The new XK will be available as a coupe or convertible when it goes on sale in Europe and the U.S. this spring. It looks good, but not that good. Don't forget it has to compete with cars like the Mercedes Benz SL500, BMW 650i, and Porsche 911.
Unfortunately for Jaguar, its design has been hampered by new European Union safety legislation which insists that extra precautions are taken to try to mitigate the damage done to pedestrians in car accidents. This has led to the installation of the Pyrotechnic Pedestrian Deployable Bonnet no less, which forces the XK's bonnet to pop up a few inches if the car hits a pedestrian, to create a cushioning effect and lessen the impact of the engine.
This is good news for anyone unfortunate enough to be hit by a Jaguar, but explains why the XK looks a bit fatter in the face than the designers would like.
The XK coupe and convertible are priced here in Britain at close to $100,000 and are powered by a 300 bhp 4.2 litre V8 engine, with a six-speed automatic gearbox which incorporates a paddle-shift manual override, like Formula One cars.
The car, which is constructed using lighter, stronger aluminium like the XJ flagship, sprints from a standstill to 62 mph in 5.9 seconds. It is bigger than the car it replaces, and provides a much more comfortable, roomy interior, although the seats in the back are really useless. Top speed is limited to 155 mph. Later this year there will be a cheaper 3.5 litre model, and by the end of the year, a hot XKR. In 2007, expect a V-8 diesel-powered XK.
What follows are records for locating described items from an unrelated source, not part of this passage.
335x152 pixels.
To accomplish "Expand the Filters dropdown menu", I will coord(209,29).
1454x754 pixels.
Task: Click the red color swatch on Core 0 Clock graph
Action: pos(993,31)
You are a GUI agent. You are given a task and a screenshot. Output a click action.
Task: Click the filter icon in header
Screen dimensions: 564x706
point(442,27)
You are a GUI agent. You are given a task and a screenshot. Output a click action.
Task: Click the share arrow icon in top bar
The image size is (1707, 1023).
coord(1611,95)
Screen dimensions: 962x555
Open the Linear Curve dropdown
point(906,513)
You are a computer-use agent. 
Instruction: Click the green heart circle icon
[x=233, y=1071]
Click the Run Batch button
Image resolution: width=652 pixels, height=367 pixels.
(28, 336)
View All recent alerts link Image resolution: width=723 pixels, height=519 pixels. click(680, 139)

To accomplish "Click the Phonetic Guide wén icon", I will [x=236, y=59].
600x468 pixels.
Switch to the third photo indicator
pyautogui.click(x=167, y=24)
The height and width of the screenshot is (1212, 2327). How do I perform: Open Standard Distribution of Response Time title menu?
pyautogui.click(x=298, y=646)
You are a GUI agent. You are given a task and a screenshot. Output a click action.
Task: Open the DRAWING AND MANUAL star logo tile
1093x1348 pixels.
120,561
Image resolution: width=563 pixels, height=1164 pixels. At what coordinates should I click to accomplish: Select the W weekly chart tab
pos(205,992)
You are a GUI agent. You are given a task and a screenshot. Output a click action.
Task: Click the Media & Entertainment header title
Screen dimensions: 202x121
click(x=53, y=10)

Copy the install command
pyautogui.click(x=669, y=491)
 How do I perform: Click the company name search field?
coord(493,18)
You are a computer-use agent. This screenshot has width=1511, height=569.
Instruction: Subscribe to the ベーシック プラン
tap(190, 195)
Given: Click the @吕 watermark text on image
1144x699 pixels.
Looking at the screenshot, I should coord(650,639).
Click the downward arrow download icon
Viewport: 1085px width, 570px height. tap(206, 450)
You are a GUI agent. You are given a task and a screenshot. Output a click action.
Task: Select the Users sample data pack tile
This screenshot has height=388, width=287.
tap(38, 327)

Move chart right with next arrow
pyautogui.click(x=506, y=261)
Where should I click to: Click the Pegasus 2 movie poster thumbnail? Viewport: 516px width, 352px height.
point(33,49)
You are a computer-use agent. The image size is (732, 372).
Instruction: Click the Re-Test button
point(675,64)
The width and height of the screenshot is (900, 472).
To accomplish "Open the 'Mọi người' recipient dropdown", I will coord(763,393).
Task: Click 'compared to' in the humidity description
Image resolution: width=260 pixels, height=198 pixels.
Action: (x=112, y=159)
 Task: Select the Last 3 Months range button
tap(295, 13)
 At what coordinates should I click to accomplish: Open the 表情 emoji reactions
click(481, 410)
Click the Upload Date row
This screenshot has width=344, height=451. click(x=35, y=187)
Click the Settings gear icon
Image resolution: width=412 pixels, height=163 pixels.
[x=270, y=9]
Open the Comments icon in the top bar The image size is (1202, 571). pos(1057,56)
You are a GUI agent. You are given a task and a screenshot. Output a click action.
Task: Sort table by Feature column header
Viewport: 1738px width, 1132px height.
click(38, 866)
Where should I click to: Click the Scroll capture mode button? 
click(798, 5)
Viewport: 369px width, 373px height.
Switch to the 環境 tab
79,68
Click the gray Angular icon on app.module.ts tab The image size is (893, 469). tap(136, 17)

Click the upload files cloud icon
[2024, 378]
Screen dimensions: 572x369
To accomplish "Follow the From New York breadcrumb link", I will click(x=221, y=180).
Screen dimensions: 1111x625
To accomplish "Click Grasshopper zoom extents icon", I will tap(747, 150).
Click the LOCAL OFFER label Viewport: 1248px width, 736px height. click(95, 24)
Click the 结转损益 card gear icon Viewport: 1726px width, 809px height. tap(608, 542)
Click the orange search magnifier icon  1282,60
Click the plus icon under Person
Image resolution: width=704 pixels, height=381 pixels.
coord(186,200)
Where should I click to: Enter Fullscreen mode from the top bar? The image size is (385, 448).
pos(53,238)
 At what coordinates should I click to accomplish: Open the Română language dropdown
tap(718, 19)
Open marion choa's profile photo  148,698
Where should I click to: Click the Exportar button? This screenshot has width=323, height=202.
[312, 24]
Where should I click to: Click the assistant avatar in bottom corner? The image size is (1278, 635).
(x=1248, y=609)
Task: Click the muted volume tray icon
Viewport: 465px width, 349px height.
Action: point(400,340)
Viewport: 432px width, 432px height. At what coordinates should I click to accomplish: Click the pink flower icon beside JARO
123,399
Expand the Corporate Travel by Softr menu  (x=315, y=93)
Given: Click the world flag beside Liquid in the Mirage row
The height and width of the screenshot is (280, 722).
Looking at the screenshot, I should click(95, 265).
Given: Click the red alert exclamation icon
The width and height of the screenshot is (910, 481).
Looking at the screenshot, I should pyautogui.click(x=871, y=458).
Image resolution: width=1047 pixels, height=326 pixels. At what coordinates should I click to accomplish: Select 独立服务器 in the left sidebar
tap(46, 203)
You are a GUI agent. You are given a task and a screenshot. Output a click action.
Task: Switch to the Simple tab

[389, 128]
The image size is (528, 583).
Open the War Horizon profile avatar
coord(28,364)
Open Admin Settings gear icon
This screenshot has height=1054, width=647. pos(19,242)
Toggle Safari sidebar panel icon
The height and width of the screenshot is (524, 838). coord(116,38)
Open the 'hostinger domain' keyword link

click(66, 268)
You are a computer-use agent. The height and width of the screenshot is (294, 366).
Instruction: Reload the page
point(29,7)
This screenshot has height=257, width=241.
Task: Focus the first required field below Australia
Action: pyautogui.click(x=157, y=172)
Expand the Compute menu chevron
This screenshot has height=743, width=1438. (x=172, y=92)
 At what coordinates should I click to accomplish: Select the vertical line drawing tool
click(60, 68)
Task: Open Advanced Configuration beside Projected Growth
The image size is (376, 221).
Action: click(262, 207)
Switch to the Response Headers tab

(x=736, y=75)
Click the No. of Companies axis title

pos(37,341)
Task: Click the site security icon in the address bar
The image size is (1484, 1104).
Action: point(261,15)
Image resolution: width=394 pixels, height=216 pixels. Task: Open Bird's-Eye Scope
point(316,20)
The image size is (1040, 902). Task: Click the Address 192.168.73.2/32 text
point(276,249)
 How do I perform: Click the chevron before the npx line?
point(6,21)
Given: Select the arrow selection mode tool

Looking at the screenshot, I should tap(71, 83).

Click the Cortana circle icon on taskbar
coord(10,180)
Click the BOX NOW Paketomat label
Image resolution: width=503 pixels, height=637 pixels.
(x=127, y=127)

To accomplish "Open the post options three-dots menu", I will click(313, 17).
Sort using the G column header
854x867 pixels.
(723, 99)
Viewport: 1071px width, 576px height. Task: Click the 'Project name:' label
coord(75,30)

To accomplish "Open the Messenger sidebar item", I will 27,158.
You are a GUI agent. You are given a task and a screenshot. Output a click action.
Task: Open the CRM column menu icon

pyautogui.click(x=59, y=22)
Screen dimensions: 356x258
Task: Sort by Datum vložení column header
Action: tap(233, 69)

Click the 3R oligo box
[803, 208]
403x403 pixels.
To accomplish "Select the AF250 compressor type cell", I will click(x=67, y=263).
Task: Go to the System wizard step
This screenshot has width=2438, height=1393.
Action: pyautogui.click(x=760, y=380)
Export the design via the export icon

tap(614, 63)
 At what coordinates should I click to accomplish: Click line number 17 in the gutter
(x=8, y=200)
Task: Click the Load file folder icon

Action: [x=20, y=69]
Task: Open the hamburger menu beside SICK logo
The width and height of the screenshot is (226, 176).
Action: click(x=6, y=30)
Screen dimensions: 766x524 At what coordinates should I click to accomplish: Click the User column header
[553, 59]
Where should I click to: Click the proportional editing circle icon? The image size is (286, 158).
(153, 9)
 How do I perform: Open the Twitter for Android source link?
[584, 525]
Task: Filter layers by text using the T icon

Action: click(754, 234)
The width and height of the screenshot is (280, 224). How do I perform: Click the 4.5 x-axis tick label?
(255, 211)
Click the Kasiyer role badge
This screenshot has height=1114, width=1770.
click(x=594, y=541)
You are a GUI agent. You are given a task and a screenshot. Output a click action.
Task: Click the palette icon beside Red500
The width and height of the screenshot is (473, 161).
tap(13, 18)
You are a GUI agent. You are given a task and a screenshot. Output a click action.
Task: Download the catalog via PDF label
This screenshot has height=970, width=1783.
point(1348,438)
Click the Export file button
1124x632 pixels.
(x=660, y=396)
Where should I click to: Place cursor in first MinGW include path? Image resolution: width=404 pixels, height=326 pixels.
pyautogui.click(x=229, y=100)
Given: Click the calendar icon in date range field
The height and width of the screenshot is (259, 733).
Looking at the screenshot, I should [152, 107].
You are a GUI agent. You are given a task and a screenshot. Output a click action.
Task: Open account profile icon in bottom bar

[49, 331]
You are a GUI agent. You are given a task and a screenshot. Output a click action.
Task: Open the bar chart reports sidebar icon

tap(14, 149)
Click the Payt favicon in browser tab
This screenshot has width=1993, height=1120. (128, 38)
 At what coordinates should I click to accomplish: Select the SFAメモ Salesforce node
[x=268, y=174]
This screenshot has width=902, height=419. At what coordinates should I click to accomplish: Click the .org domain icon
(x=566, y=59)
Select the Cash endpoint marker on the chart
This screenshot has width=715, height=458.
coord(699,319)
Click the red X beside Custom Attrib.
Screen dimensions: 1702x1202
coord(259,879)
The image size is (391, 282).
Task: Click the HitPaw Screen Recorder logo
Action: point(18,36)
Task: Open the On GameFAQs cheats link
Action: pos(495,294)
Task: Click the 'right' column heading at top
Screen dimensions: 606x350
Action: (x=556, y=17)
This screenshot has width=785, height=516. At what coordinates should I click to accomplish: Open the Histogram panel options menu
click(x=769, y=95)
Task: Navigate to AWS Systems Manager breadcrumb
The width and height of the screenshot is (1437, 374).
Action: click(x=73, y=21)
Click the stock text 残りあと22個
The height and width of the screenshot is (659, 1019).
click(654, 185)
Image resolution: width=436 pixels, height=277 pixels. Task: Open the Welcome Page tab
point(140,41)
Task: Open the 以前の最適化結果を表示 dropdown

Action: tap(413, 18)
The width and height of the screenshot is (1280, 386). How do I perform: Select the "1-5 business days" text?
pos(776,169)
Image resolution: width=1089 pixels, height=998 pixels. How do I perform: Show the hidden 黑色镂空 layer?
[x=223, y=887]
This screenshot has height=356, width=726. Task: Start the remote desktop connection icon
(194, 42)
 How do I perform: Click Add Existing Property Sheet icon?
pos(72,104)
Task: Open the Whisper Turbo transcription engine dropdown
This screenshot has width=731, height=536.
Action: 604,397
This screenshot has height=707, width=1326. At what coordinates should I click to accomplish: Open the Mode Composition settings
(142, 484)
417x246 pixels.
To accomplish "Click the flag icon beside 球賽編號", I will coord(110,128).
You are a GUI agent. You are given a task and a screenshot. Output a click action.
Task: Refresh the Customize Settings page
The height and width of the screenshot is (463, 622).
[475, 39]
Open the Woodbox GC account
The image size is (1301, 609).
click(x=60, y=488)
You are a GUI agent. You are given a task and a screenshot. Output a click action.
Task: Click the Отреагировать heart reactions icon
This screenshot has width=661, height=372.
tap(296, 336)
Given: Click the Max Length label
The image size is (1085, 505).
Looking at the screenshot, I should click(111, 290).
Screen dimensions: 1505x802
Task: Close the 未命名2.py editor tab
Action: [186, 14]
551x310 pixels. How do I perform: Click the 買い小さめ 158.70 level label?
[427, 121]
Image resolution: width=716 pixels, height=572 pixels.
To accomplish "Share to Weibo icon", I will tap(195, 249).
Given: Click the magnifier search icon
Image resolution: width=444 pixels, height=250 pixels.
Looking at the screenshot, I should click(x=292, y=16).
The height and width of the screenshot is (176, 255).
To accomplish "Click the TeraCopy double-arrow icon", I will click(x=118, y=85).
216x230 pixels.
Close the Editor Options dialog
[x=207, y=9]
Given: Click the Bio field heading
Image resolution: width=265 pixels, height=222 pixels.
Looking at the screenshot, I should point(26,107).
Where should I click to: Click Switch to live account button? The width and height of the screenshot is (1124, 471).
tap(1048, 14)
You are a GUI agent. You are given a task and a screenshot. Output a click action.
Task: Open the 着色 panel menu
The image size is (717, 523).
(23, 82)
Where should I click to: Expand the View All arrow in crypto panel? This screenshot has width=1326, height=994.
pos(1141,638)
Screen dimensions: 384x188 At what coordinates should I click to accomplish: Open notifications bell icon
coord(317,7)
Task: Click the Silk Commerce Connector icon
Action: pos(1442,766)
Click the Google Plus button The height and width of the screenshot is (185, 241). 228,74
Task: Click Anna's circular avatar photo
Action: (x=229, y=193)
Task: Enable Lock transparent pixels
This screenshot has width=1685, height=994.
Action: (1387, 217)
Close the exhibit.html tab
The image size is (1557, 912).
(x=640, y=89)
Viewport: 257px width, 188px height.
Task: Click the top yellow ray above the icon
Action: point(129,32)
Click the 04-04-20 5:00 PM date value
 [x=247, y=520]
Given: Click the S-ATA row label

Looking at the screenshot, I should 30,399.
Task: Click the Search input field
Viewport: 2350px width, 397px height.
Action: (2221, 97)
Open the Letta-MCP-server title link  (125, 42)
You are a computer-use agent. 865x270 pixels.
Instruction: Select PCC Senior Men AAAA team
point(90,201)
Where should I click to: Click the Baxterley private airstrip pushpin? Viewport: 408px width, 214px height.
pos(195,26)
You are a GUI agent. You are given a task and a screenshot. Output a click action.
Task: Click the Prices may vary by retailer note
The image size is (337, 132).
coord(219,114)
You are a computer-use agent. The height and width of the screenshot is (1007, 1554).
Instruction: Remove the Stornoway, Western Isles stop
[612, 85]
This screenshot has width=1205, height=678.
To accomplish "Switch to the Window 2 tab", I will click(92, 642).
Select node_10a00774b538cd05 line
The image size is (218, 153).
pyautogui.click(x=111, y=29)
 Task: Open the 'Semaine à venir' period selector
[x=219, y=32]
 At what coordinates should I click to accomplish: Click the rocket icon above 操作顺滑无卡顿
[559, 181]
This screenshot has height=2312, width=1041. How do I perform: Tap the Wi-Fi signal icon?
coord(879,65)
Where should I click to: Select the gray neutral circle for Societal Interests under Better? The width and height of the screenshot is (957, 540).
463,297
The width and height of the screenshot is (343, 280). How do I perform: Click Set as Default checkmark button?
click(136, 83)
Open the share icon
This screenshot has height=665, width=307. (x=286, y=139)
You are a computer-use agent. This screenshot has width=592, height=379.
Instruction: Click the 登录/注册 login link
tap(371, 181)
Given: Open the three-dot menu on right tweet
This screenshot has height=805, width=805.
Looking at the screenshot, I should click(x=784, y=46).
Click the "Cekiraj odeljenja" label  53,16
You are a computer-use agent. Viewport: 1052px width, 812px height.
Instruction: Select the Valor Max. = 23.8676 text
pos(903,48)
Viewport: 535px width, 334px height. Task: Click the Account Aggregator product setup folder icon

The car that I drove around the Cotswolds had a couple of worrying faults. A new system designed to let the passengers hear a muted version of the car's magnificent V-8 howl didn't work, and instead transmitted the sound of angry wasps from the glove locker when the car hit 70 mph. Toward the end of the drive, "Engine Systems Fault" appeared on the control panel, although this didn't lead to any obvious problems. Another journalist complained of an ABS and traction control failure. Teething troubles surely.
XK should do ok
Global Insight's Couchman expects the XK to "do OK" and sell around 11,000 a year. Jaguar should survive and he is a little more positive than B&D's Dudenhoeffer, seeing total volume of around 95,000 by 2010.
So where does this leave Jaguar, a company that let it be known that it would be selling maybe 300,000 cars a year by now, and which is actually selling about 80,000.
"Think of BMW at an early stage of development in the 1970s and 1980s, when it was playing catch up with Mercedes," said Couchman.
BMW overhauled Mercedes last year as the world's biggest premium car manufacturer, and produced more than 1.3 million vehicles.
That shows it is possible. If Jaguar can do just a bit better than BMW, it will be the world's biggest luxury manufacturer by, say, 2031. You read it here first.